* EXERCISE REQUIREMENTS
Please filter the data below down to the lines holding the string "tweet".

Saved data entries
+---+
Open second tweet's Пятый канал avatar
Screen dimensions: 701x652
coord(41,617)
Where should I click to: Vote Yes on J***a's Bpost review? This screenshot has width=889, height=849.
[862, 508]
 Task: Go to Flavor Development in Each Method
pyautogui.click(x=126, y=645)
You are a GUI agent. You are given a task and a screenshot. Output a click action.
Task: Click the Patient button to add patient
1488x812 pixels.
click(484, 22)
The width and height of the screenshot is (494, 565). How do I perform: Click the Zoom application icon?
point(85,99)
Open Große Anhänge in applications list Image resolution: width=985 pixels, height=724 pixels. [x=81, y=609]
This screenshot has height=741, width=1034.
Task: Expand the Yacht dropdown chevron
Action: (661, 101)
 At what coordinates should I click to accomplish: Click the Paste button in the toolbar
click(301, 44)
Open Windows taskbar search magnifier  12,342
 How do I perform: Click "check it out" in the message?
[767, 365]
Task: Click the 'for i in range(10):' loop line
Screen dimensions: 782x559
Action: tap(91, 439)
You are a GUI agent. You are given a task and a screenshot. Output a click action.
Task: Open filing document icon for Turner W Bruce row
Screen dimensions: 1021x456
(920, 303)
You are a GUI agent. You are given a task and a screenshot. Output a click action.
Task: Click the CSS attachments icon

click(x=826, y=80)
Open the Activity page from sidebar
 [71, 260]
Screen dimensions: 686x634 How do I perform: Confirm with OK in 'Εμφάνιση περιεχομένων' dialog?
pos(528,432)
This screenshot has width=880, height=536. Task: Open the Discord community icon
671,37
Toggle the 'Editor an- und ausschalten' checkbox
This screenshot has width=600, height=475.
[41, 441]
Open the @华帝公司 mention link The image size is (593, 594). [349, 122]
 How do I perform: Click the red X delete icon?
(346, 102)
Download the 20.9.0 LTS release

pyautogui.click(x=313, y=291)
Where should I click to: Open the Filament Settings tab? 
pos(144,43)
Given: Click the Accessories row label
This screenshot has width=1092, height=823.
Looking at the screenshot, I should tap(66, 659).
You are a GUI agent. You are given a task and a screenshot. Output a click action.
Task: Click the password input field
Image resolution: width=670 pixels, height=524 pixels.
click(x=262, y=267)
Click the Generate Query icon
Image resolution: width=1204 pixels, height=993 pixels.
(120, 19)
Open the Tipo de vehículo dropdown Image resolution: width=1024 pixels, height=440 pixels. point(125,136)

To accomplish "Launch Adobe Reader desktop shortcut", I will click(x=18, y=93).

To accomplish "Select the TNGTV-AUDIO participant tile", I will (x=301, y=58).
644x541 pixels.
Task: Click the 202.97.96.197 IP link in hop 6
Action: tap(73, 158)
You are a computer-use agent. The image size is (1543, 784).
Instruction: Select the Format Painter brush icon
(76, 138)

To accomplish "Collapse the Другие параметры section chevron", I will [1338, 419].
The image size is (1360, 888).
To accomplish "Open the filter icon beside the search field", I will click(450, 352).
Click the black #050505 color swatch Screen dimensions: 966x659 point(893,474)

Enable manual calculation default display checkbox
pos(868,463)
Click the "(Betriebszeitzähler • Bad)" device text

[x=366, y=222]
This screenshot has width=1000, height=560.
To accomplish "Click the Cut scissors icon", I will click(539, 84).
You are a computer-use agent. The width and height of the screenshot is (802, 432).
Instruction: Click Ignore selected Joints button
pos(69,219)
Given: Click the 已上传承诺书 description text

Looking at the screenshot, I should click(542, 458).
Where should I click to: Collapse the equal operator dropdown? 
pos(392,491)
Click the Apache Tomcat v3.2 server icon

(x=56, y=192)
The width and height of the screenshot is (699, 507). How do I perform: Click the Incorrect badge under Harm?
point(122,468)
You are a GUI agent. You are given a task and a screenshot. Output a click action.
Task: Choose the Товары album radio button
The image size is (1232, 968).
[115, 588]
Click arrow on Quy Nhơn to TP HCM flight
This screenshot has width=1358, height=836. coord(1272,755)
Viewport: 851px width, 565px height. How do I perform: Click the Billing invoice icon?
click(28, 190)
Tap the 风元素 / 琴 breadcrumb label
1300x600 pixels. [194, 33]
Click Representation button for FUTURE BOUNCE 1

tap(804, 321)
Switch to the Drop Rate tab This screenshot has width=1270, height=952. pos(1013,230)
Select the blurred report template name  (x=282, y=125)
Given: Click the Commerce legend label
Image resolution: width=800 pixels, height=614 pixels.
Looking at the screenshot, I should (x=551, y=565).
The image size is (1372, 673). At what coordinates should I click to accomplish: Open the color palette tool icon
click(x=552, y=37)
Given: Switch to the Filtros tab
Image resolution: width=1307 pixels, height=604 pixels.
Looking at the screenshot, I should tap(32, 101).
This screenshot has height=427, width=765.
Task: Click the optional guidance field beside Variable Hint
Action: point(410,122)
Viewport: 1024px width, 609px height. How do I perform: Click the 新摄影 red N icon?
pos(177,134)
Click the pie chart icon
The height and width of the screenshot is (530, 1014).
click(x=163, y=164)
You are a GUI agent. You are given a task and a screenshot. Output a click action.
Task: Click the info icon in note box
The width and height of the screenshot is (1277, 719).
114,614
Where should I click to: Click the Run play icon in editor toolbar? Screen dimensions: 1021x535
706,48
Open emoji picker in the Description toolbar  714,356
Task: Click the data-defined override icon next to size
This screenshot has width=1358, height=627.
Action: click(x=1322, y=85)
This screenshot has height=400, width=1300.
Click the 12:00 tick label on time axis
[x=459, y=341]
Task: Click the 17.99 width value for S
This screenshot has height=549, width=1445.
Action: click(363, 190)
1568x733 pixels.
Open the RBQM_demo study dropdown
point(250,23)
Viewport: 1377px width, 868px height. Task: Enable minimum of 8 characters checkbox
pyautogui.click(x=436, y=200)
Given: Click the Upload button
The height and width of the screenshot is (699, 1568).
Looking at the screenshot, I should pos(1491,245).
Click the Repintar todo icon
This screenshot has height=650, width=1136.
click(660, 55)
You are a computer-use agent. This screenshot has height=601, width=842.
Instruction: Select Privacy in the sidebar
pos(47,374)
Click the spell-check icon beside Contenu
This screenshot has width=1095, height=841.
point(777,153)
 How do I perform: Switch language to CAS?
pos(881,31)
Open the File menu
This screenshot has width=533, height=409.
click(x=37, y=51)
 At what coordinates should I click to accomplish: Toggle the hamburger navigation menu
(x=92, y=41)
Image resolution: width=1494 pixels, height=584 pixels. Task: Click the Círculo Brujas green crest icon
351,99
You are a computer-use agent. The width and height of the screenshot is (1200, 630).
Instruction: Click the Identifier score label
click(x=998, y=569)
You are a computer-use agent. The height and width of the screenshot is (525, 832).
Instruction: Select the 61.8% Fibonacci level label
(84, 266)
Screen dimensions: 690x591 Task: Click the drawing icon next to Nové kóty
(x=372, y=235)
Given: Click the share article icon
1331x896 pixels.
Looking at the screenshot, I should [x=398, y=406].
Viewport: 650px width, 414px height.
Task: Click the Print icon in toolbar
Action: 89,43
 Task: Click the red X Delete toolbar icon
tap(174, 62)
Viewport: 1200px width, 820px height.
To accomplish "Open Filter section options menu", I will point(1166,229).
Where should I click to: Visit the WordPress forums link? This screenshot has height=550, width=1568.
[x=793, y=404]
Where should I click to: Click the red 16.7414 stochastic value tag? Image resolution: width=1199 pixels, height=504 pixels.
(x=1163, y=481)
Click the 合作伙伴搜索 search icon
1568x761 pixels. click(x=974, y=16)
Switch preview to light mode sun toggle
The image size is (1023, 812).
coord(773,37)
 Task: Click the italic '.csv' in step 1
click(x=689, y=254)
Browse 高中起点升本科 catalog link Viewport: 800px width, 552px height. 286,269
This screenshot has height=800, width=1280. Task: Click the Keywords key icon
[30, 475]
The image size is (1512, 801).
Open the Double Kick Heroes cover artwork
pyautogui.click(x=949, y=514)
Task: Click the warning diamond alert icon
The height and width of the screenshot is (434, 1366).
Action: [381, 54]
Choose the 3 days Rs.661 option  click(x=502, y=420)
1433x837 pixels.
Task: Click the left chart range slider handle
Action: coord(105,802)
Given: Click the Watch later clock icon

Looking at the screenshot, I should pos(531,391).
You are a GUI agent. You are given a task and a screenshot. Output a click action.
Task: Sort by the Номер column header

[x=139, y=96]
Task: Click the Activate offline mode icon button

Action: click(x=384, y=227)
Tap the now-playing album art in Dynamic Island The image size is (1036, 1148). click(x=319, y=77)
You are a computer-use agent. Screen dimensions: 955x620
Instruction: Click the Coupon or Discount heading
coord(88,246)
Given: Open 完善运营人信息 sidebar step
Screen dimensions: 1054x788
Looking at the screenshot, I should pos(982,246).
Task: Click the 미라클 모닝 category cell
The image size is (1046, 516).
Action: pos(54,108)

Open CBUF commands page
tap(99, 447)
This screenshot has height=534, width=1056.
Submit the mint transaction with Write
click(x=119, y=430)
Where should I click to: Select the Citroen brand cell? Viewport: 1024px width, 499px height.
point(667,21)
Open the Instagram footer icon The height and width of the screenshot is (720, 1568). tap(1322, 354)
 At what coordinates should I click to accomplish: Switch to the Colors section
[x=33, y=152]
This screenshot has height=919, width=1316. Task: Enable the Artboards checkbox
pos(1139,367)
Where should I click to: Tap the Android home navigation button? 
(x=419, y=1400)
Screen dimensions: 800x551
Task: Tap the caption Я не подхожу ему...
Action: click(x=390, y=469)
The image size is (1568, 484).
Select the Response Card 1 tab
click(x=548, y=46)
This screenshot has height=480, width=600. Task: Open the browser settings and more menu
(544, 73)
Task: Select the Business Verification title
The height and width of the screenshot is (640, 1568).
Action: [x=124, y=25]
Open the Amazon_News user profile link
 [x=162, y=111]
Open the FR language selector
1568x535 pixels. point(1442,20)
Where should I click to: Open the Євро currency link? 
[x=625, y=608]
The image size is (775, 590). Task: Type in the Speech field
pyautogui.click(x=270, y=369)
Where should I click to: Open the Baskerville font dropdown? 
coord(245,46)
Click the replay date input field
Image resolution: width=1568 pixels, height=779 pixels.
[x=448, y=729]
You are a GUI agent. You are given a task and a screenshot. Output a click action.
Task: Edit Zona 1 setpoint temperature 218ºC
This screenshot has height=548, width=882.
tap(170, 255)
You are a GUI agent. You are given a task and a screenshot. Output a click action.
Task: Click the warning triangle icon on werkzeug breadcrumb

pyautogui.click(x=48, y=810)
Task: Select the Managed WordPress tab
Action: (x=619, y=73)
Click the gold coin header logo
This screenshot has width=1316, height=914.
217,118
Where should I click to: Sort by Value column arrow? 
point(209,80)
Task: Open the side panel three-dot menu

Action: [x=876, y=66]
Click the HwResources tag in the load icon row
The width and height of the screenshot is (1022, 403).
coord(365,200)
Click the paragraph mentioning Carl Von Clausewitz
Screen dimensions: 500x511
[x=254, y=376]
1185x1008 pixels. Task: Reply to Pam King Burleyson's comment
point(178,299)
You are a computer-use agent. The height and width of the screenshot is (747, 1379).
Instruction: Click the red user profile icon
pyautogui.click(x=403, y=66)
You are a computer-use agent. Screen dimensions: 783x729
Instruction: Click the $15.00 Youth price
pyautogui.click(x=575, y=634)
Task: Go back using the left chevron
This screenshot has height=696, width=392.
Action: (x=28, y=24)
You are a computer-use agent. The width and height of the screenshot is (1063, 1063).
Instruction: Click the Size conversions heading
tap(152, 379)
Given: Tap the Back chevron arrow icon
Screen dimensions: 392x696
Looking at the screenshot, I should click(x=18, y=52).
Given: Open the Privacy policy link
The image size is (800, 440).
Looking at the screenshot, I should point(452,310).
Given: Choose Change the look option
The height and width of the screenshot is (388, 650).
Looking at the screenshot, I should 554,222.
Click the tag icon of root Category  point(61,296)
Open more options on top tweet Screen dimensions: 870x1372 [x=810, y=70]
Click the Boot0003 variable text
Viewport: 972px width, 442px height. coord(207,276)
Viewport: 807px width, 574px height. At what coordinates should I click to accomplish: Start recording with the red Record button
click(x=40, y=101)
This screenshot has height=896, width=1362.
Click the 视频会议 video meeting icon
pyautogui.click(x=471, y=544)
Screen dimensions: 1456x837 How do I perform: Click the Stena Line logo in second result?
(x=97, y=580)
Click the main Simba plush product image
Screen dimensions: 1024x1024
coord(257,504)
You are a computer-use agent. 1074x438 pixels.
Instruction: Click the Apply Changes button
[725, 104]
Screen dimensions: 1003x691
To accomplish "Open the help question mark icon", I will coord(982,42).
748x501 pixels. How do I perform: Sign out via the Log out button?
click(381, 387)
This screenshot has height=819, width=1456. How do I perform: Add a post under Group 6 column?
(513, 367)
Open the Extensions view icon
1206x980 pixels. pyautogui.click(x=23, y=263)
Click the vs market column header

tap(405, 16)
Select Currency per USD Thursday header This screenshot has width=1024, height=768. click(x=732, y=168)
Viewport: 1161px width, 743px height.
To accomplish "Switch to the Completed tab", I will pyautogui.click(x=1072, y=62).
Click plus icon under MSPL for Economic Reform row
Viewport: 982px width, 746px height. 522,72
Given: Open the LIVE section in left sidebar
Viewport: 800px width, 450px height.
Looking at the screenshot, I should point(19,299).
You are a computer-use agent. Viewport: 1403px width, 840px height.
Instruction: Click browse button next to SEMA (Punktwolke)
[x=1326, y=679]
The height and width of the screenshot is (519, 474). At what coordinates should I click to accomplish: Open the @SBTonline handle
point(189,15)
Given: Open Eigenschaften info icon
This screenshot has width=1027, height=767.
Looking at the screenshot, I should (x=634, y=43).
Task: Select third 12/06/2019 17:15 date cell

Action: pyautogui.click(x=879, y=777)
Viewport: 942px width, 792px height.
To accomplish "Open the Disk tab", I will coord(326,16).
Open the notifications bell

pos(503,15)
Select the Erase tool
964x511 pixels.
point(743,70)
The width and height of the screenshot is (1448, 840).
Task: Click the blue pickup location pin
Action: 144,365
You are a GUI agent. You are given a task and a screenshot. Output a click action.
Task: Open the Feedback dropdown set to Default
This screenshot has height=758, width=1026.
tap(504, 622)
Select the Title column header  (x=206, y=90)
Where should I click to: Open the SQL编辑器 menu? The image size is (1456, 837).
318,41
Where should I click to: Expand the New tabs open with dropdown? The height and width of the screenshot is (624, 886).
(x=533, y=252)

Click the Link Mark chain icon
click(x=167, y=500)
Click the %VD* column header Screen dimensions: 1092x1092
+---+
* ANSWER BELOW
Open second tweet's Пятый канал avatar
Open more options on top tweet Screen dimensions: 870x1372 [x=810, y=70]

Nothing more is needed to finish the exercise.